Step i	ΔFi	Δui	ui	(Fext)i	(Fint)i	Fint-Fext=R
1	1	0.25	0.1786	1	1.0071	0.0071
2	1	0.1374	0.2966	2	2.0042	0.0042
3	1	0.1041	0.3911	3	3.0008	0.0008

 

Exact values:

     Take, F(u)= u3+9u2+4u = 1 

     using Scientific calculator, we get u=0.1776

     take, F(u)= u3+9u2+4u = 2

     using Scientific calculator, we get u= 0.2962

    take, F(u)= u3+9u2+4u = 3

    using Scientific calculator, we get u= 0.3910

• From above graphical data we can say that the explicit method drift from exact solution and lacks to achieve the equilibrium condition in between external and internal forces.
• To achieve  exact equilibirum condition we used implicit method and using Newton-Raphson Method we have converged to exact solution with minimum residual difference in both forces which may be neglected letter.

 

Conclusion-

• The implicit solver is really useful if conditions in analysis happen relatively slow. Ideal analyses are generally longer than 1 second. The advantage is that the time increment can be set as big as users want.
• Implicit Solver method is used for, Unknown x is found by inversion of stiffness matrix (K), Newton-Raphson / Enforced equilibrium solutions., More accurate,
• Disadvantages-Extremely time-consuming for large models, Requires more computer storage.
• Good decision for structure dynamic types which load rates are slow;
  – Slowly applied displacements
  – Low frequency response
  – Vibration
  – Oscillation

 

• The explicit solver is great for fast events (mostly less than 0.1 second) Explicit solver calculates how big the time increment should be and set the time increment. The speed of sound in material properties depends on density of material. This is called “mass scaling”. The time step in explicit method depends on the mesh (element size and element quality), young's modulus, and density.

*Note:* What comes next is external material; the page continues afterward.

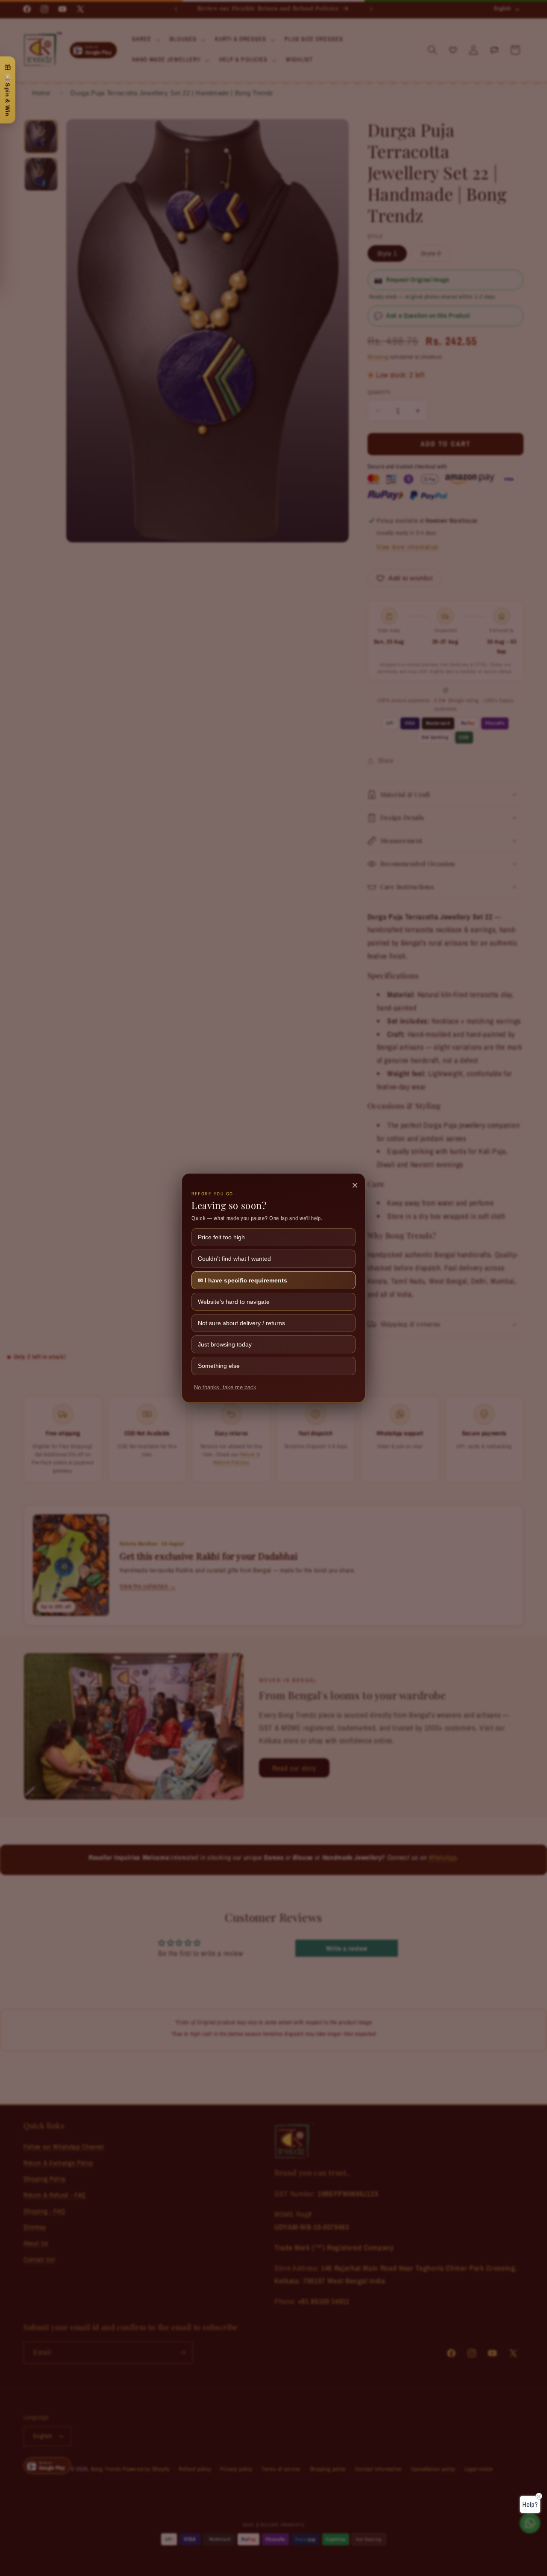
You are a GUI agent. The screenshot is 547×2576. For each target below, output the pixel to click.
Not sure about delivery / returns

• Unknown x is found by inversion of mass matrix (M), Direct solutions, Central difference methods are used.
• Computationally efficient for large models with short dynamic response time, Requires less computer storage.
• Disadvantage-Less accurate.
• Good decision for structure dynamic types which are wave propagation;
  – Car crash
  – Blast effect
  – Drop
  – Metal stamping

 

• A nonlinear analysis is illustrated using an incremental explicit and implicit procedure. The results are plotted for comparison. It is evident from the results that the explicit analysis drifts from the true solution. To overcome this problem an implicit analysis is used, which includes Newton-Raphson iterations to enforce equilibrium between internal and external forces. The techniques demonstrated are for a load control scheme.
• Above example is very useful for understanding the solution method for non-linear problem and how expicit and implicit methods are used.